Hellboy The Crooked Man (2024)

🔥 Hellboy: The Crooked Man (2024) 🔥

“The Devil Went Down to Appalachia.”




Let’s start by showing y’all the trailers, shall we? 🎥

Yes ur not wrong or seeing anything, this 100% looks like a fan film, but thst isnt always a bad thing. So is this a good thing wel stick around and find out.




Non-Spoiler Plot Overview

Hellboy: The Crooked Man takes the franchise away from bombastic CGI chaos and back toward its horror roots. Directed by Brian Taylor (best known for Crank), this entry ditches big studio backing and instead leans on stripped-down settings, practical atmosphere, and folk-horror vibes.

Set in the 1950s, the film follows Hellboy (Jack Kesy) as he travels to rural Appalachia with a rookie BPRD agent. What they find is a community haunted by old curses, witchcraft, and the terrifying figure of the Crooked Man — a demon who once was a human conman that sold his soul to the Devil and now collects souls in the backwoods like trinkets.

The story is deliberately smaller in scale: no giant CGI monsters destroying cities, no armies of demons. Just Hellboy caught in a nightmarish folk tale.




Character Rundown

Hellboy (Jack Kesy) – A new face under the horns, Kesy plays Hellboy with a quieter, moodier tone. He’s not Ron Perlman’s snark machine or David Harbour’s angsty bruiser; instead, he’s subdued, letting the Appalachian horror setting do the heavy lifting. He’s fine, but not particularly memorable.

Rookie Agent Tom Ferrell (Jefferson White) – A local tied to the cursed land who joins Hellboy on his journey. His perspective grounds the story, but he’s more a lens into the horror than a character with real weight.

The Crooked Man (Adeline Rudolph’s segment villain, main actor credit: unknown in early listings) – The titular figure, a warped folk-horror demon. His design is creepy, and his presence carries menace, but the film’s budget keeps him from ever feeling truly terrifying.

Supporting Witches and Townsfolk – The film leans heavily into old Appalachian folklore archetypes, with suspicious villagers, creepy sermons, and twisted occult rituals. They add flavor but no breakout performances.





Pacing / Episode Flow

The movie keeps things slow and methodical, which fits the folk-horror atmosphere. Long treks through the woods, whispered warnings, and lingering shots of cursed symbols set the tone. But that slower pacing also makes the film feel stretched. Without bigger set pieces or standout performances, it sometimes drifts into being more dull than dreadful.




Pros ✅

Back-to-basics horror — a refreshing shift after the overstuffed 2019 reboot.

Appalachian setting feels eerie and unique for a Hellboy story.

Folk-horror atmosphere delivers a few genuinely unsettling sequences.

Practical effects and smaller-scale monsters give it grit.





Cons ❌

Low budget is very obvious: flat cinematography, sparse sets, and weak CGI in the climax.

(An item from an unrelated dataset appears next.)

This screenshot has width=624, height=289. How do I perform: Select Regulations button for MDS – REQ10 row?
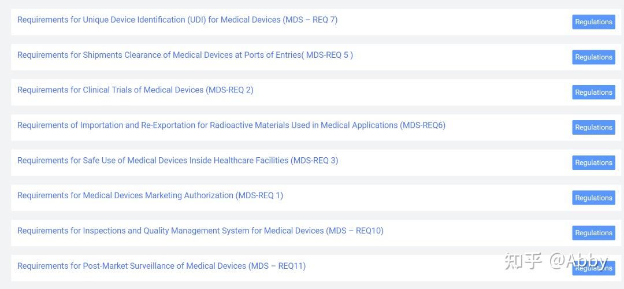[593, 233]
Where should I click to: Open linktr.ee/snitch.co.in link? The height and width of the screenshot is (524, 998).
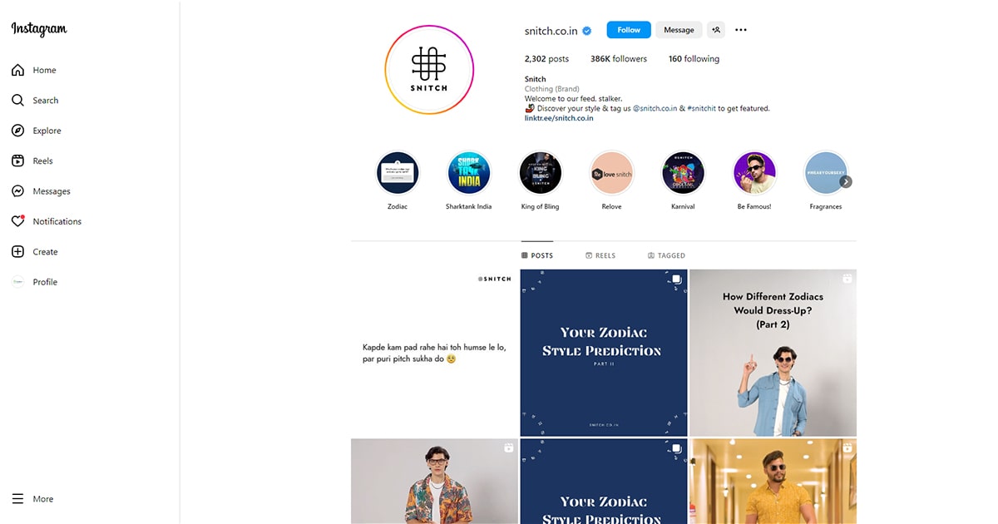pos(559,118)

Jack Kesy’s Hellboy is serviceable but lacks the spark Perlman or Harbour brought.

Supporting cast is thin; no big-name actors or standout performances.

Story feels too slight — no real oomph or memorable payoffs.

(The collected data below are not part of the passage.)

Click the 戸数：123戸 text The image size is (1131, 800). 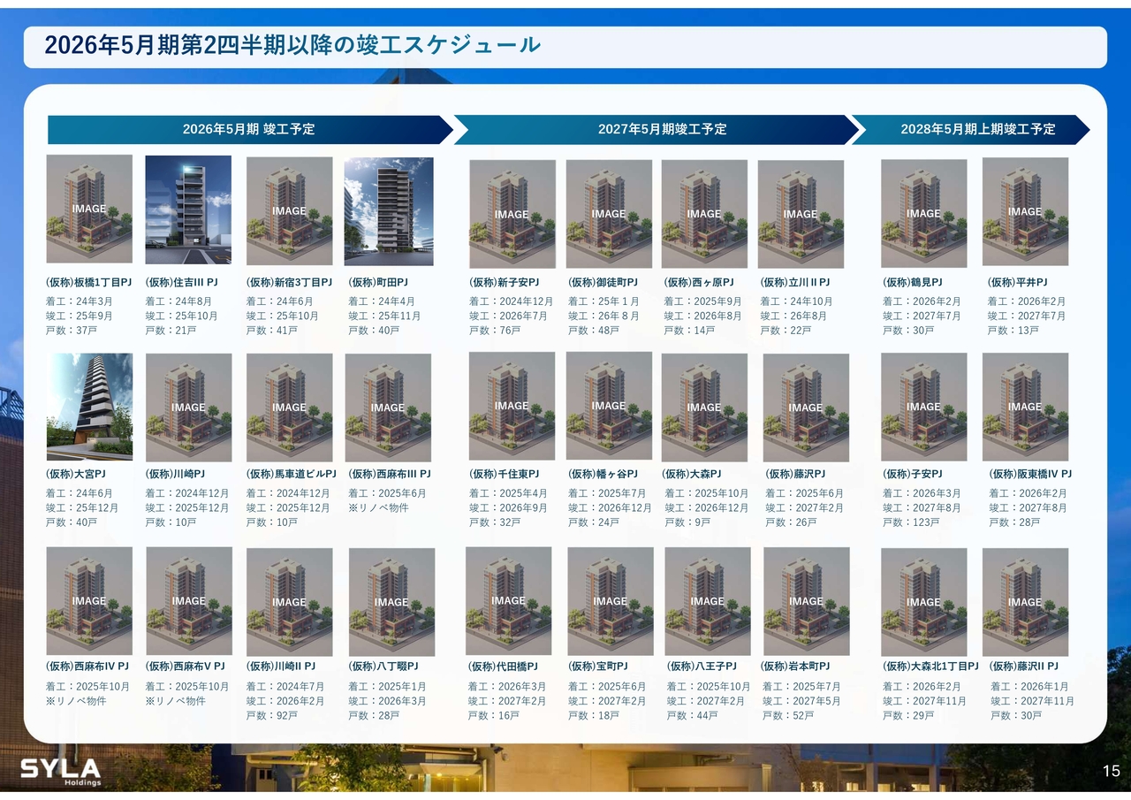tap(911, 522)
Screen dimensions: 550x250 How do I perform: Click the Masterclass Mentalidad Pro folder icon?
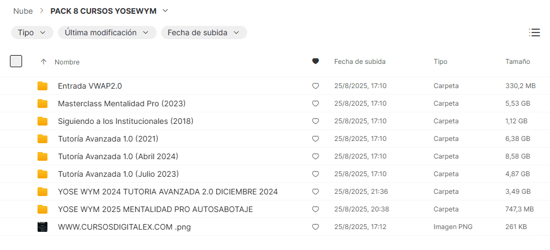point(42,104)
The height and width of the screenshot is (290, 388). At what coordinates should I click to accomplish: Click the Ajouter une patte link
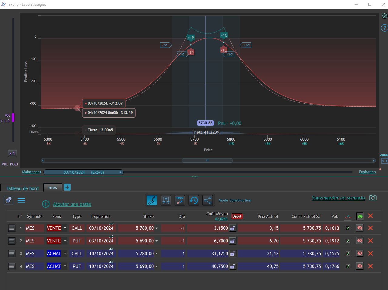point(72,204)
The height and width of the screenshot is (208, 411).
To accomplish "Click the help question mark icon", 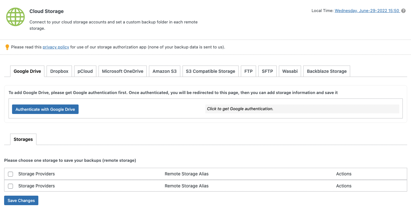I will pyautogui.click(x=403, y=11).
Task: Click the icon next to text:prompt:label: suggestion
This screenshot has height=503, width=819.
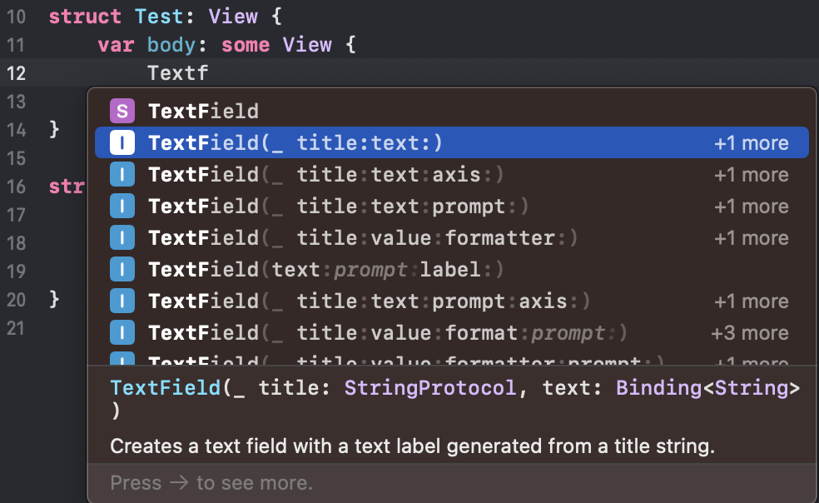Action: coord(122,269)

The Crooked Man, while creepy in design, doesn’t leave the lasting impact a title villain should.





Final Thoughts

Hellboy: The Crooked Man is a decent course correction after 2019’s chaotic misfire. It leans into horror, embraces its Appalachian setting, and dials things down to folk-tale dread. That alone makes it better than the last attempt. But it also lacks ambition: no standout stars, no strong narrative punch, and budget restraints that constantly show.

It’s the kind of film that works in flashes but rarely soars. Creepy? Yes. Atmospheric? Sure. Essential? Not really. It feels like a “mid-tier horror rental” that happens to have Hellboy in it, rather than a bold franchise relaunch.




Rating

7/10




Spoiler Warning ⚠️

From here on out, the crooked path leads into spoilers.




Spoilers

The film’s core horror revolves around the Crooked Man himself, revealed to be Jeremiah Witkins — a greedy conman who sold his soul to the Devil in the 18th century. Now a grotesque, elongated demon, he stalks the woods, preying on villagers and binding their souls through cursed contracts.

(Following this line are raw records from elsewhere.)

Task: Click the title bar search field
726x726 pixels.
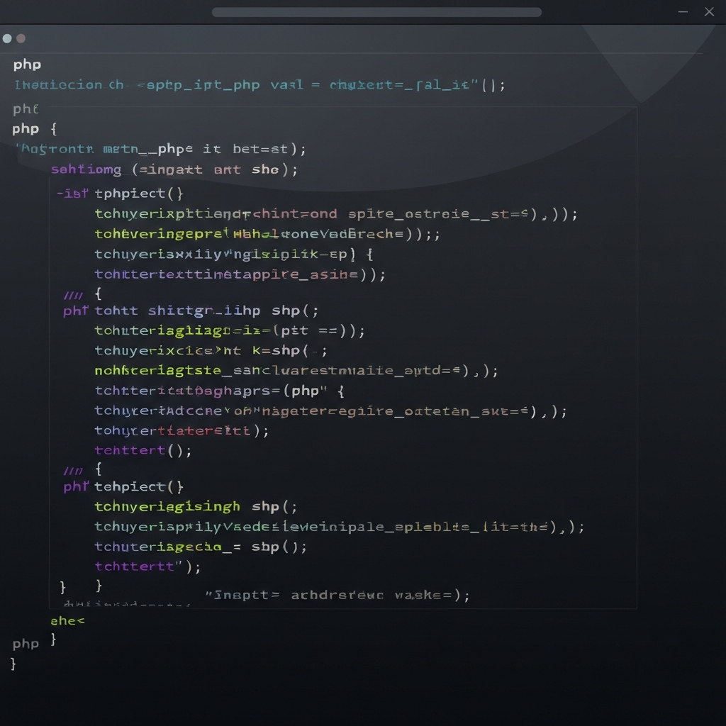Action: click(376, 12)
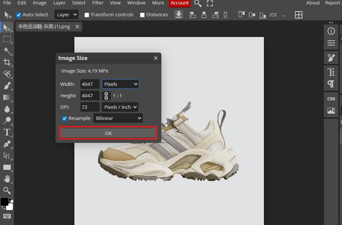Open the Filter menu
Screen dimensions: 342x225
pos(98,3)
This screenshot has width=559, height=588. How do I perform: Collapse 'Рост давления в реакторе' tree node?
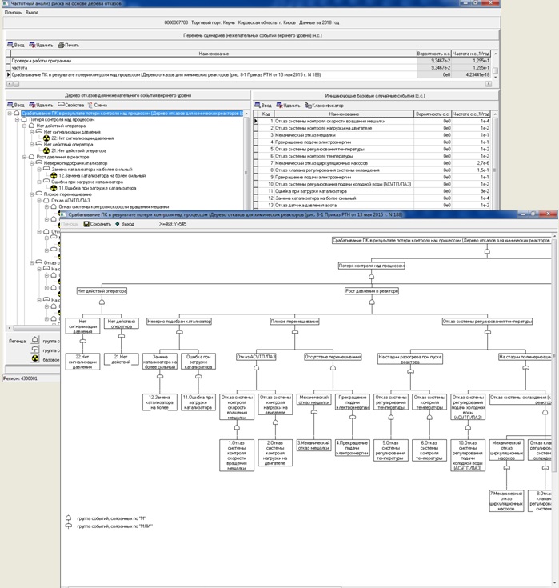23,157
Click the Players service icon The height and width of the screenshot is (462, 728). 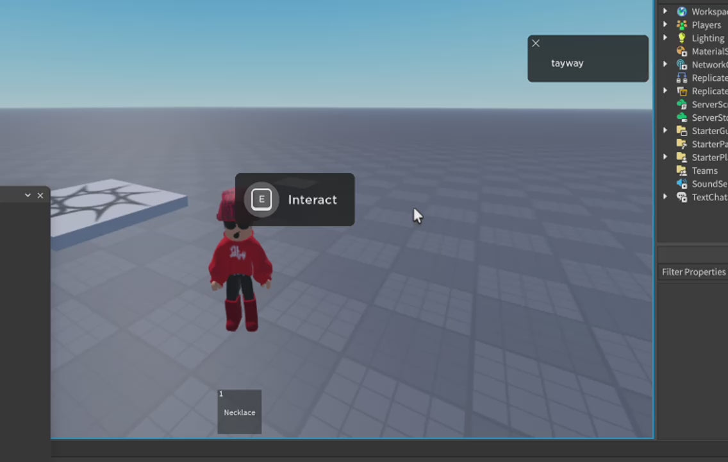click(682, 25)
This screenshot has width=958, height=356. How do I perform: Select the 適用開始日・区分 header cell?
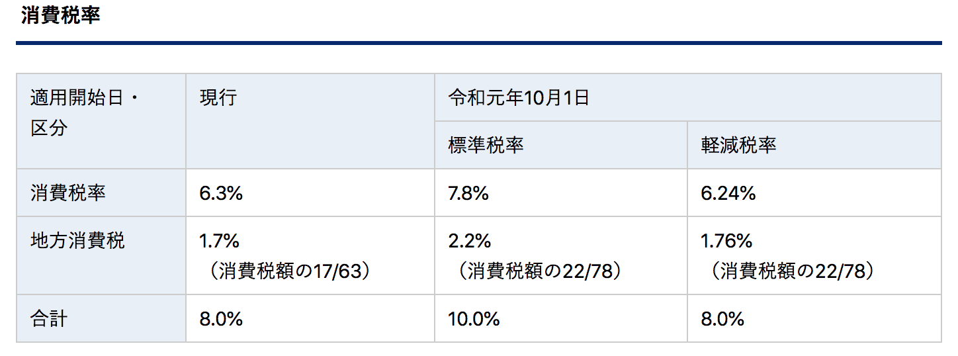85,113
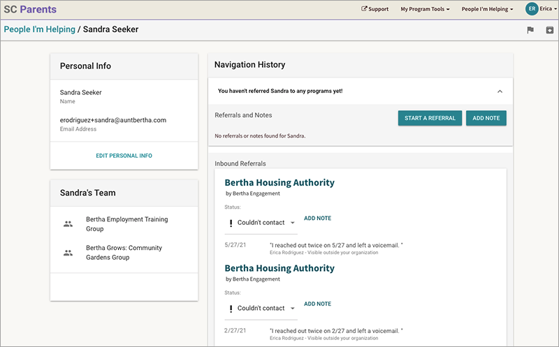This screenshot has width=559, height=347.
Task: Click group icon beside Bertha Employment Training Group
Action: (68, 224)
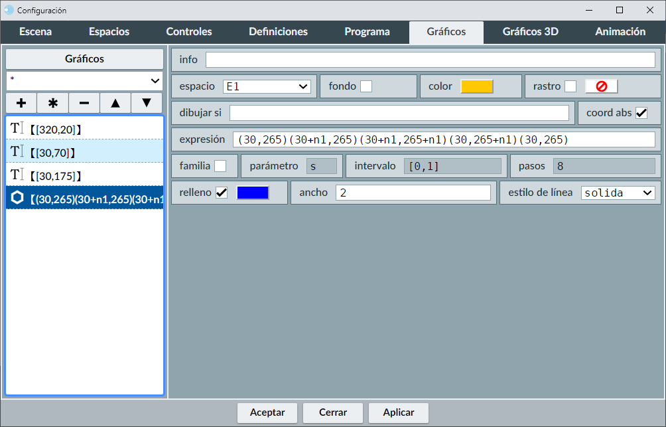Image resolution: width=666 pixels, height=427 pixels.
Task: Open the graphics filter dropdown under Gráficos
Action: coord(85,80)
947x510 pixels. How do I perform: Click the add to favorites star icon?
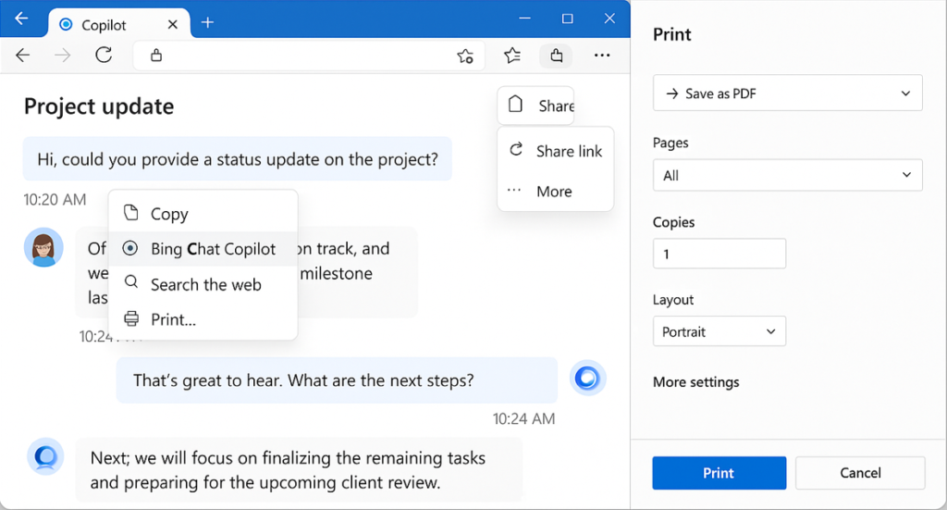465,56
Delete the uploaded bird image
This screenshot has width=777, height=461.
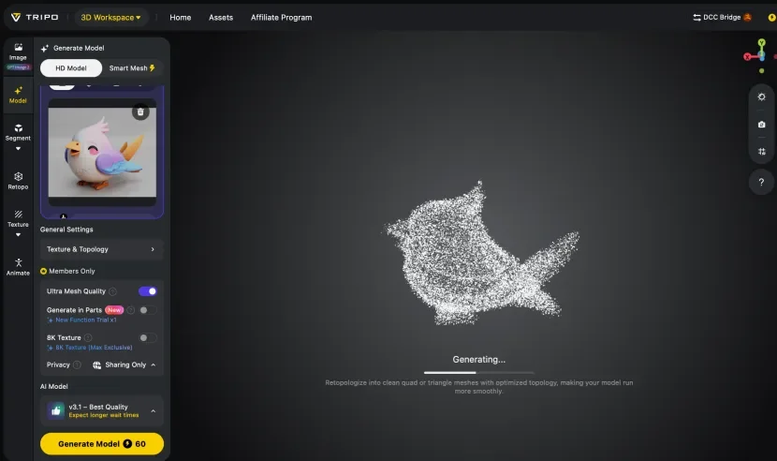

Hellboy and Tom encounter witches in the woods who worship Witkins, forcing them through ritual trials. The most unsettling sequence involves a witch with her mouth sewn shut, muttering curses that twist the environment around them.

In the climax, Hellboy confronts the Crooked Man in an abandoned church. The low budget really shows here: shadows hide most of the fight, and the demon’s final form is more stiff than scary. Hellboy resists the Crooked Man’s attempt to bargain and instead burns him out of existence using both his stone hand and a ritual aided by Tom’s family heirloom.

The ending is quiet: Hellboy tells Tom that evil like this never truly dies — it just waits for new deals to be made. The two walk off into the woods, leaving the cursed town behind. No sequel bait, just a bleak, folk-horror ending.